The snow is melting. Slowly but surely. So are the roads. When you live in a place that has snow 9 or 10 months of the year, you tend to overlook the amount of snow that has accumulated. Most of the roads are not paved. The paved roads lack sidewalks and curbs. There are no drainage catch basins or street sewers. No traffic lights. No parking meters. A black layer of asphalt strewn thinnly atop a bare stretch of hardened dirt road at a cost of 1,000,000.00 (CN) per Kilometer. The unpaved roads gather a thick layer of a plastic-like ice, sand and gravel concreation that can be graded and plowed. In essence, the roads are "paved" 9 months of the year. Now, the everpresent sun is melting the snow. It is still -5 degrees Celcius and yet the snow melts.
Potholes are given thier name due to thier pot like shape. Potholes are shaping my life. There are so many potholes on some of the roads that top speeds of the local taxi cabs, who are notoriously speedy drivers, reach up to 3 or perhaps 4K/hr. I have to leave early to get to work. The driving makes my back ache so I take long hot baths. I drive a different route to the store to avoid potholes.

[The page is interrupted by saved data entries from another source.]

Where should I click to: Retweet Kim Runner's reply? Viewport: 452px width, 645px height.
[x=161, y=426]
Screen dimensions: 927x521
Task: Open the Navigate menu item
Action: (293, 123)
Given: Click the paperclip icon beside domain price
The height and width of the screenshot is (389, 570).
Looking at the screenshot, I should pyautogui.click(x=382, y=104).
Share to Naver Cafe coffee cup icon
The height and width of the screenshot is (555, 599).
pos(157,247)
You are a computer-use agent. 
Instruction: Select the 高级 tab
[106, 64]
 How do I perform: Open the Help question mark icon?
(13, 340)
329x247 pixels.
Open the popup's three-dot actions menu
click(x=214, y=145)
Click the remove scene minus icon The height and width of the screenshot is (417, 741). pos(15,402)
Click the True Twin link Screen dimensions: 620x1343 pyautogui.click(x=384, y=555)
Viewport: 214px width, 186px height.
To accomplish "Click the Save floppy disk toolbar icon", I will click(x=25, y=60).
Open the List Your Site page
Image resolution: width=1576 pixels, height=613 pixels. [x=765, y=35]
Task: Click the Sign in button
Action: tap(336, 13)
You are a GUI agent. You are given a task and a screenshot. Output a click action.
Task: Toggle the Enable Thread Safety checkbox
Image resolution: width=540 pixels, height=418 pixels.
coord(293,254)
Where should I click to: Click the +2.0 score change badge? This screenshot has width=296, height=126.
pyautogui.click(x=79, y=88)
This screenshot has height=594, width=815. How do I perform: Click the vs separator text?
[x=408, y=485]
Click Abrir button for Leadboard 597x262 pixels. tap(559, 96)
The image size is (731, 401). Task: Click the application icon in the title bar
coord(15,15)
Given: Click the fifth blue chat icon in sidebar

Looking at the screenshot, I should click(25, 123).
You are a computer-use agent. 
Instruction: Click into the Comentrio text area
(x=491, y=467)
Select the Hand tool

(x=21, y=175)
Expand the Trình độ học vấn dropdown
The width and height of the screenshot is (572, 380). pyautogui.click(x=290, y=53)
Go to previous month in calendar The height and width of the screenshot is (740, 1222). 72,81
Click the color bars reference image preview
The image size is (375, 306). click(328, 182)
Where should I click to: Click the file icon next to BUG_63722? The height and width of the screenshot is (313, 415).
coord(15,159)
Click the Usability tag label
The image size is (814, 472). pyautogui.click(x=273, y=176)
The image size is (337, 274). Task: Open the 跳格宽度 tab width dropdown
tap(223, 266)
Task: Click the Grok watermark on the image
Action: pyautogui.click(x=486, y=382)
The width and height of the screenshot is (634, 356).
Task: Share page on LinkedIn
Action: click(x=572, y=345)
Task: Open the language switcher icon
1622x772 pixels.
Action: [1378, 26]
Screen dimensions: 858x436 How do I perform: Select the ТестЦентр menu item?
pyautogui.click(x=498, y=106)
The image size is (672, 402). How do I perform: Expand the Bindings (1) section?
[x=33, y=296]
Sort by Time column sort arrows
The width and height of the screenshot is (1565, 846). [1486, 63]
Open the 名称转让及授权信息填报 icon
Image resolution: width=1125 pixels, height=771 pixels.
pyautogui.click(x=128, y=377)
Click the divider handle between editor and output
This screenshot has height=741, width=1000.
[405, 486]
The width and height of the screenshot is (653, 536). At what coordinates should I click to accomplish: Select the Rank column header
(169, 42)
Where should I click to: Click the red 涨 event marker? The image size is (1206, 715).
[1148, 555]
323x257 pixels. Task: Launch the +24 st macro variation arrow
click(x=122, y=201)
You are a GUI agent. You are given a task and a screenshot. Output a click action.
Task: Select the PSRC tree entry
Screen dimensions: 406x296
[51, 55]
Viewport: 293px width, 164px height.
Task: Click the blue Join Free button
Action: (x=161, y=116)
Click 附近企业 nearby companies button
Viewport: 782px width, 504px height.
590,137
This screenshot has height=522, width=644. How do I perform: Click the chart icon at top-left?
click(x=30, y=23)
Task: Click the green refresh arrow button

Potholes have an impact on my life as well as my back. Potholes change all the rules.
In Canada, we drive on the right side of the road. The exception would be in May when everyone drives 3K/hr, zigzagging along all the while trying to avoid potholes. On a typical day, you may observe four vehicles travelling south and three travelling north on a pothole infested stretch of road. The lead vehical on the southern bound lane is driving where the sidewalk should be. The next one is driving with two wheels upon where a curb would be if there were curbs. The other two vehicals are snowmobiles. The northbound lane is simillar in appearance with respect to the vehicals positions. As the traffic proceeds, the vehicals try to ride thier wheels around the potholes. The vehicals may crawl around, crossing into the other lane here and there avoiding potholes. After a few seconds, all the northbound vehicals are in the southbound lane and all the south in the north. No collisions occur. It is very easy to avoid a collision when you are travelling at 3 K/hr. Moments later they weave themselves back into thier respective lanes.
The drivers, when observed from the pedestrian's point of view, sway to and fro and bounce up and down. The front left wheel finds a deep pothole and the car jars suddenly. Everyone in the car leans into the direction of the pothole. The front wheel climbs out as the rear wheel finds another pothole. Everyone swings quickly to the right then the left. Then they bounce up then down hard. The next bump causes the two front passengers to bump thier heads on the top of the car. I find that a procession of vehicals driving at 3 k/hr, veering in and out of oncomming traffic that may be veering in and out of oncomming traffic, full of people bouncing around inside the cab like so much popcorn, somewhat amusing.